Os quatro policiais - acusados pela morte de PC e sua namorada Suzana Marcolino -, foram convocados para depor na CPI do Narcotráfico. Se recusaram a responder as perguntas dos deputados e foram presos em flagrante. Eles estavam presos no quartel do 1º Batalhão da PM, em Maceió. O advogado dos quatro, José Fragoso Cavalcante, disse que não tem sentido a CPI querer pedir ao Comando da Polícia Militar de Alagoas a expulsão de seus clientes. "Eles sequer foram julgados; estão apenas indiciados", justificou.

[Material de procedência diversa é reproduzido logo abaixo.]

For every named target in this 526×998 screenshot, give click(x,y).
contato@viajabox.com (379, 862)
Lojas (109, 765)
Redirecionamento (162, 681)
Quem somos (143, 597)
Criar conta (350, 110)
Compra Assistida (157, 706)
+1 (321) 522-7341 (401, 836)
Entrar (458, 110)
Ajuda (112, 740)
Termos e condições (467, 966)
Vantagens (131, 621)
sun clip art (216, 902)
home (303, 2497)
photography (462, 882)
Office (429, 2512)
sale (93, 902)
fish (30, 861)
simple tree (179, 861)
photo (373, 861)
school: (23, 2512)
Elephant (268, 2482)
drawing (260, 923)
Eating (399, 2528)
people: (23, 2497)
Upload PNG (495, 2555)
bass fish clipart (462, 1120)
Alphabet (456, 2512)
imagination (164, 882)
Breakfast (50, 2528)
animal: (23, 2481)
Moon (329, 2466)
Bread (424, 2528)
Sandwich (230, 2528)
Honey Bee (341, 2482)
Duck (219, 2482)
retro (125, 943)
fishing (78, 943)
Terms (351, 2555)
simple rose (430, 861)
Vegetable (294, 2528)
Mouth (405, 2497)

O deputado federal Robson Tuma (PFL-SP), que presidiu por dois dias os trabalhos da CPI do Narcotráfico em Maceió, disse que os ex-seguranças de PC não eram dignos da farda e pediu providências ao comandante da PM, coronel Ronaldo Santos, para que abrisse sindicância e apurasse o comportamento dos militares na comissão. Tuma que usou o parágrafo 2º, artigo 4º da Lei 1.579 de 1952, que regulamenta as Comissões Parlamentares de Inquérito, para ordenar a prisão dos ex-seguranças de PC. Inocência - O deputado Augusto Faria (PPB-AL), confirmou que paga o advogado que defende os militares acusados da morte de seu irmão, PC Farias, porque acredita na inocência deles. "Seria covardia deixar que essas pessoas ficassem sem defesa quando todo mundo sabe que o alvo sou eu", afirmou, criticando a CPI por ter vindo a Maceió investigar a morte de PC, quando existem outros crimes de repercussão, como o do ex-coordenador de Arrecadação Tributária, Sílvio Vianna, que continuam impunes.